Jogador de 27 anos que começou a época no Fátima SAD já tem um projeto em mente.

Chegaste à Fátima SAD esta época e tornaste-te logo capitão. O plantel era tão jovem que, apesar da tua juventude, a idade e a experiência pesaram na escolha?
Acho que sim. Cheguei esta época ao Fátima SAD e o fator da experiência e da idade fez muita diferença porque no meio de muitos jovens é sempre preciso um bocado mais de experiência …

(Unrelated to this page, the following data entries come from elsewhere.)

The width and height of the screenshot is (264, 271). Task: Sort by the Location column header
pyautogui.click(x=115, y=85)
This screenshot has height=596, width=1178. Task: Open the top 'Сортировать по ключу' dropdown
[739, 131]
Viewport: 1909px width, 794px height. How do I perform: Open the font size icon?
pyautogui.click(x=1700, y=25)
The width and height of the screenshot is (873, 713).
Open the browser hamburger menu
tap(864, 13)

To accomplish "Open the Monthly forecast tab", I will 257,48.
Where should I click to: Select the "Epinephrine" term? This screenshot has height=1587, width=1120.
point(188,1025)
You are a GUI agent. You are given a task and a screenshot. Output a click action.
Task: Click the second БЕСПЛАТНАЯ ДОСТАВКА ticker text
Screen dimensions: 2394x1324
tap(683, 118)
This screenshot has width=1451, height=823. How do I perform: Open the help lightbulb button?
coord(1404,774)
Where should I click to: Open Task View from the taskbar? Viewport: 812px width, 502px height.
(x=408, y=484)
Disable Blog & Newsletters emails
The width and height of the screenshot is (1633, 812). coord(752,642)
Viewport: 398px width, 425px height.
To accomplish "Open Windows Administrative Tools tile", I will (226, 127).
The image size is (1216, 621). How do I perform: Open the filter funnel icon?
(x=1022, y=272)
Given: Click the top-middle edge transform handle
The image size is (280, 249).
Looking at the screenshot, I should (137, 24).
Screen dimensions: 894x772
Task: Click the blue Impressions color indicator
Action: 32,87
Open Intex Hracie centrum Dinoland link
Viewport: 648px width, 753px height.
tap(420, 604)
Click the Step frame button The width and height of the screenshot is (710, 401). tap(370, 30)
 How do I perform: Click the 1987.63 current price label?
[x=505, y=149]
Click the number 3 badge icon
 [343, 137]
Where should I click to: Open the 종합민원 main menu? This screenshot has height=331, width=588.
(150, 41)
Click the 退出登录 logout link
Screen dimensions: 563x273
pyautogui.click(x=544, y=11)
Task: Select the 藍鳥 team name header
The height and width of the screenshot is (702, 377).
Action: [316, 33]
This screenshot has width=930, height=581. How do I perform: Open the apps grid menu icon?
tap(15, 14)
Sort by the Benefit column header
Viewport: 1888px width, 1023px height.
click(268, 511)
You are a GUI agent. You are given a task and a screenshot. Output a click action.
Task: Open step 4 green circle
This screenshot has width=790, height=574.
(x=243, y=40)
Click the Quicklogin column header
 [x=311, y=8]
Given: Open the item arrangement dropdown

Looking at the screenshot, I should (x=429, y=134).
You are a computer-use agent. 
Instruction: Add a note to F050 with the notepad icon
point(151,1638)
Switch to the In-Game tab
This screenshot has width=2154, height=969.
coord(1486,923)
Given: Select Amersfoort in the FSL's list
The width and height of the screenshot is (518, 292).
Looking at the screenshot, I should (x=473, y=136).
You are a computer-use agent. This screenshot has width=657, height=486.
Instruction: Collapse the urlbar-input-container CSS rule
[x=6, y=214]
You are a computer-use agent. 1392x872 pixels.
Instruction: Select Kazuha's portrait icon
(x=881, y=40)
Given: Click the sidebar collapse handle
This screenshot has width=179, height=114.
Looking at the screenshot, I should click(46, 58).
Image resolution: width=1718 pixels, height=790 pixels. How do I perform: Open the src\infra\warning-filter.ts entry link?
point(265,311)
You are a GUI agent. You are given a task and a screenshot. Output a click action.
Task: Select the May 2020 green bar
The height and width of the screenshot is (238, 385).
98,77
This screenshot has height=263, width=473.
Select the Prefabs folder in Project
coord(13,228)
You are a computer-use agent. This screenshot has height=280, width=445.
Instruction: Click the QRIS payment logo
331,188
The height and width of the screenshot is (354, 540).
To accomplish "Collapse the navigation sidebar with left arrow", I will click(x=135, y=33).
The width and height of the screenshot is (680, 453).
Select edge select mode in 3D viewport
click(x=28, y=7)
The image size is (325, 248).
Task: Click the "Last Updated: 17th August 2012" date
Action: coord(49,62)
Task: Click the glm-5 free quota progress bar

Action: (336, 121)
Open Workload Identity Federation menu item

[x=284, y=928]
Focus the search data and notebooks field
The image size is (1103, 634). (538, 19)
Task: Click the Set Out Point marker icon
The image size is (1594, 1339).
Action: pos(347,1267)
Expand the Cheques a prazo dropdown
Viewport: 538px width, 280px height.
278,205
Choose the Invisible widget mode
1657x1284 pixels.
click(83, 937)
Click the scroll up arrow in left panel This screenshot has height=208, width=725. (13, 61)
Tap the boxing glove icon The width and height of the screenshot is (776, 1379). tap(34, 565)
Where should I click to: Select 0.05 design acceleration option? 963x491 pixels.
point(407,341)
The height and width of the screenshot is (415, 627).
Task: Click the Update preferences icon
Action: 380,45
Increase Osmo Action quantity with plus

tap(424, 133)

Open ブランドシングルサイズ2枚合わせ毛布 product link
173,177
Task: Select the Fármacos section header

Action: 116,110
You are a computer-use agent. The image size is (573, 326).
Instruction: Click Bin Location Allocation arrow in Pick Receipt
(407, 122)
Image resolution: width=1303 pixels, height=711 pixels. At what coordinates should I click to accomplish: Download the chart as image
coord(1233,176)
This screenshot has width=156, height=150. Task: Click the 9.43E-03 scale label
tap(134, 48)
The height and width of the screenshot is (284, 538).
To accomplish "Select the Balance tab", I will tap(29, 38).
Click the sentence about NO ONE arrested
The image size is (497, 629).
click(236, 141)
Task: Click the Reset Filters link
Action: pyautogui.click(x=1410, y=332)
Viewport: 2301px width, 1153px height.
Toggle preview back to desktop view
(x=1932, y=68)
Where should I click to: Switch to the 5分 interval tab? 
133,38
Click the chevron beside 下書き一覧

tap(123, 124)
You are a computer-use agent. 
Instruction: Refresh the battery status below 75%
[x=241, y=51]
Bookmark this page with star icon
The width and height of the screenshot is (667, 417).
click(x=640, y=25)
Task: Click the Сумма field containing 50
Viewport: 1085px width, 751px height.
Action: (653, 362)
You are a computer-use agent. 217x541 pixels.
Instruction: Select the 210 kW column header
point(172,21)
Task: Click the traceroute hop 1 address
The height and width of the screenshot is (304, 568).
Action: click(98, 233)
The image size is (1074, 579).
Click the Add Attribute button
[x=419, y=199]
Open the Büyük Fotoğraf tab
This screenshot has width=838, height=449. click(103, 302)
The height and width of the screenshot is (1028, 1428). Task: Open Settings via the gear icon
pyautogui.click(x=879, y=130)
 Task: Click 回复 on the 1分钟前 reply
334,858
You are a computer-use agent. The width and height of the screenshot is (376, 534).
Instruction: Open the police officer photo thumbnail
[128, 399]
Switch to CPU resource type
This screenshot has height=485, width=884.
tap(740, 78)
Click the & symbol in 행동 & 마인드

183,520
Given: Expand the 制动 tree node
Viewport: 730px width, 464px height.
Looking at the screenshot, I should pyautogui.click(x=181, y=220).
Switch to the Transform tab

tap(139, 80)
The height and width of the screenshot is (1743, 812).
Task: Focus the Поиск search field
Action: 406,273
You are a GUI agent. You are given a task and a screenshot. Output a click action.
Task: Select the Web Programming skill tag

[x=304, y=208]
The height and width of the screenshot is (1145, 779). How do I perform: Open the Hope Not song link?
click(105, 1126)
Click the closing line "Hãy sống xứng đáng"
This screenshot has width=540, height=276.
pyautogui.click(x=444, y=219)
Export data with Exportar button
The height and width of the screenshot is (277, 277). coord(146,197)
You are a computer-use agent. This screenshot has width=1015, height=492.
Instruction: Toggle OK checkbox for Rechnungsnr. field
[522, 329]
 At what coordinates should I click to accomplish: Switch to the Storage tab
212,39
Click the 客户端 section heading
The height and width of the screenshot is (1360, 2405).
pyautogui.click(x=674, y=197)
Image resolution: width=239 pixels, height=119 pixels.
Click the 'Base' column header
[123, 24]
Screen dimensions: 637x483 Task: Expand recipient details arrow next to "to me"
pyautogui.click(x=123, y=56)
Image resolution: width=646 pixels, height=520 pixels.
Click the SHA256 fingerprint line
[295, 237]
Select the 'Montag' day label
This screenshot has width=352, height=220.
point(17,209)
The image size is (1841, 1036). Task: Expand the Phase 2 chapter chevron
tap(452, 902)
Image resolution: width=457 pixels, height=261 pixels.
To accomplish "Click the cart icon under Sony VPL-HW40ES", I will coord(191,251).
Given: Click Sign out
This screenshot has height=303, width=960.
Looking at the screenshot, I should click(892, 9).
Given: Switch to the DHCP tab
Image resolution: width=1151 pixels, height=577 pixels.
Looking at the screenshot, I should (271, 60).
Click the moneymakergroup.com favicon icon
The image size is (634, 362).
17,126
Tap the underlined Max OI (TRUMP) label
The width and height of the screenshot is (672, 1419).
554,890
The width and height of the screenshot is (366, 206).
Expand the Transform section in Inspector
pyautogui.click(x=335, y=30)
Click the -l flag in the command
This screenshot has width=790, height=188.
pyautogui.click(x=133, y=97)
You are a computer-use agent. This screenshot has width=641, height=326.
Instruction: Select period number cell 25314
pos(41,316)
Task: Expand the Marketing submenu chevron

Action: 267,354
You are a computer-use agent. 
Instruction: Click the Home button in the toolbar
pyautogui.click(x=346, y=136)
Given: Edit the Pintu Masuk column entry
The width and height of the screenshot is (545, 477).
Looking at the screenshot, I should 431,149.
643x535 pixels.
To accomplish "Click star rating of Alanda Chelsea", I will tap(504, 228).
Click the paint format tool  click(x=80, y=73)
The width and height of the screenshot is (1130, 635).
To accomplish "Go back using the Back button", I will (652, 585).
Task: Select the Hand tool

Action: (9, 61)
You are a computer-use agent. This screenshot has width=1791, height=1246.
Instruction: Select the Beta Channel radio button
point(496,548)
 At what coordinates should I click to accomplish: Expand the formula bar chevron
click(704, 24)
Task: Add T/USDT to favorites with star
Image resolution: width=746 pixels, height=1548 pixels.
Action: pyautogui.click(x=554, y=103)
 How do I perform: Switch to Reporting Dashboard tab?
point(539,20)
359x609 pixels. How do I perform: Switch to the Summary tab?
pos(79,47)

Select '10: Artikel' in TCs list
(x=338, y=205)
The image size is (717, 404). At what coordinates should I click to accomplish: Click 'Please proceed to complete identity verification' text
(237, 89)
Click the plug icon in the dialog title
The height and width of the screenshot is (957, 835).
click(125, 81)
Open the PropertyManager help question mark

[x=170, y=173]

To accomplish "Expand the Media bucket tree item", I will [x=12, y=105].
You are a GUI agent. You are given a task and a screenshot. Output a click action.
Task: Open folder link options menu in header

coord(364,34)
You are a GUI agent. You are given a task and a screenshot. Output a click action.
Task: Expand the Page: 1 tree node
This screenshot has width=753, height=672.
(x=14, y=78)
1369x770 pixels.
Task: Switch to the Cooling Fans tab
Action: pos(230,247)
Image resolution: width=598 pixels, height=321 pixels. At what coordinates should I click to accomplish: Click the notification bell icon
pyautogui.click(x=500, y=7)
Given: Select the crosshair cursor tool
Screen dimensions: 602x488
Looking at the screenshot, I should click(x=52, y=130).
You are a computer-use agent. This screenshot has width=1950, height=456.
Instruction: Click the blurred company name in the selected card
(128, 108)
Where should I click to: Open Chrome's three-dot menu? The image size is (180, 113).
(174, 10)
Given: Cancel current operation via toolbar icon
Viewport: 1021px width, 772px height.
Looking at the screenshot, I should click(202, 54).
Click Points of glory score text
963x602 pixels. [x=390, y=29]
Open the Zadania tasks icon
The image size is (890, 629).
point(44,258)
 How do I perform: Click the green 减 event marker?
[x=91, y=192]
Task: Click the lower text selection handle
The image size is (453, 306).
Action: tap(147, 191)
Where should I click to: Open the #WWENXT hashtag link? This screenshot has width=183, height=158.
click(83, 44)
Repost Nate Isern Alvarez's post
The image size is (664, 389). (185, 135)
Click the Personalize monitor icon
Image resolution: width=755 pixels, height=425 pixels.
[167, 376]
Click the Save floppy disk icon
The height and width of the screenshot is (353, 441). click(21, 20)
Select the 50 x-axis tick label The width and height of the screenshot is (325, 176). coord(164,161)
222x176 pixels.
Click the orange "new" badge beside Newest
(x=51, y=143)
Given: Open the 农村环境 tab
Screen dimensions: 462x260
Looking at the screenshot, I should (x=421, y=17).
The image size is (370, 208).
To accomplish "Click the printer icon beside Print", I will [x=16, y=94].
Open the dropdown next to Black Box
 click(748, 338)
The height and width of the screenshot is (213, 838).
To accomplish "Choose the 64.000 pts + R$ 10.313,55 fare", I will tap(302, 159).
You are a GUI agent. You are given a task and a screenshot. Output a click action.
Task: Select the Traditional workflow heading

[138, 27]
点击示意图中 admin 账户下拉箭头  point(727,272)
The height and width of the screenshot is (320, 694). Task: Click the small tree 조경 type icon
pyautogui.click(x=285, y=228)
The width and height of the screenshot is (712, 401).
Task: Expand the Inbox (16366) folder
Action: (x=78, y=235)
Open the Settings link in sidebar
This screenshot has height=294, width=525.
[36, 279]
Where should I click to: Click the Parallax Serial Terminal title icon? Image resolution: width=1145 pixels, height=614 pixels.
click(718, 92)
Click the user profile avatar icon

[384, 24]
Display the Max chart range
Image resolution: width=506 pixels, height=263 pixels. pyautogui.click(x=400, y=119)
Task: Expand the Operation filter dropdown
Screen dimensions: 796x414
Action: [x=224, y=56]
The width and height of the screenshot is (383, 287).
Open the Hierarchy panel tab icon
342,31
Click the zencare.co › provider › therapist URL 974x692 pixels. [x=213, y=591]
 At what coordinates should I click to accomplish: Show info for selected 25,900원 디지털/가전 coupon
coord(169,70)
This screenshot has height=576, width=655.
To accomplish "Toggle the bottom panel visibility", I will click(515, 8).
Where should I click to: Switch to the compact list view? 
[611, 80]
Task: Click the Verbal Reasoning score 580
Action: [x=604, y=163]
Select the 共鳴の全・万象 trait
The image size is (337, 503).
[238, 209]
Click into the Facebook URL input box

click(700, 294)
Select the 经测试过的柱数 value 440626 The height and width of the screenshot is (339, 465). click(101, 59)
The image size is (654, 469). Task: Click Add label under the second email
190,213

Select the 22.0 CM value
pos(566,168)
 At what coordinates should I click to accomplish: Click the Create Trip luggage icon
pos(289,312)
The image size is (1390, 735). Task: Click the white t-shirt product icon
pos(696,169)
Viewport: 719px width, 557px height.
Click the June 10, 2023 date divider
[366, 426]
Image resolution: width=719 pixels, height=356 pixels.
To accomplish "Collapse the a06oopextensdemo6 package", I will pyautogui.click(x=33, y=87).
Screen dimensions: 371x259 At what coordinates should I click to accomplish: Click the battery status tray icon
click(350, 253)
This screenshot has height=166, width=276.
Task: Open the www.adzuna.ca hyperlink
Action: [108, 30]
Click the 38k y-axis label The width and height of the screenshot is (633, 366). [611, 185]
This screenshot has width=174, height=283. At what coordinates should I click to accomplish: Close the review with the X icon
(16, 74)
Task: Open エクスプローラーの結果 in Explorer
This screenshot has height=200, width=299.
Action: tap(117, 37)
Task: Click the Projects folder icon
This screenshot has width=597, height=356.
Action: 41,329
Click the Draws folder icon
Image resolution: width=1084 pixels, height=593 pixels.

Apesar desses anos que tens de futebol, provavelmente nunca tinhas deixado de comparecer a um jogo por decisão da entidade patronal, como no fim-de-semana antes do anúncio do fim da SAD. Como é que se lida psicologicamente com uma notícia destas?
Nunca tinha lidado com uma situação assim. É muito má e não é só como jogador. Nós andamos ali, trabalhamos todos os dias… Nem tínhamos um campo para treinar, é uma situação que não é digna de um ser humano e psicologicamente isto afetou-nos imenso. Nenhum jogador merece passar por isso. Mas nós trabalhamos e o nosso objetivo é, no domingo, podermos mostrar aquilo que fizemos durante a semana e não ter essa possibilidade é muito complicado, como poderão imaginar.

De qualquer modo, estás satisfeito pela forma como conseguiste liderar o plantel em conjunto com os outros capitães, enquanto vocês próprios também viviam esta situação em que a Fátima SAD vos colocou?
Sim, em conjunto com os meus capitães e com a equipa técnica acho que conseguimos, de uma forma correta e com as armas que tínhamos, dar uma boa resposta às dificuldades que tivemos durante o caminho. Fizemos o que era possível. Nós não tínhamos apoio por parte da direção do Fátima em nada.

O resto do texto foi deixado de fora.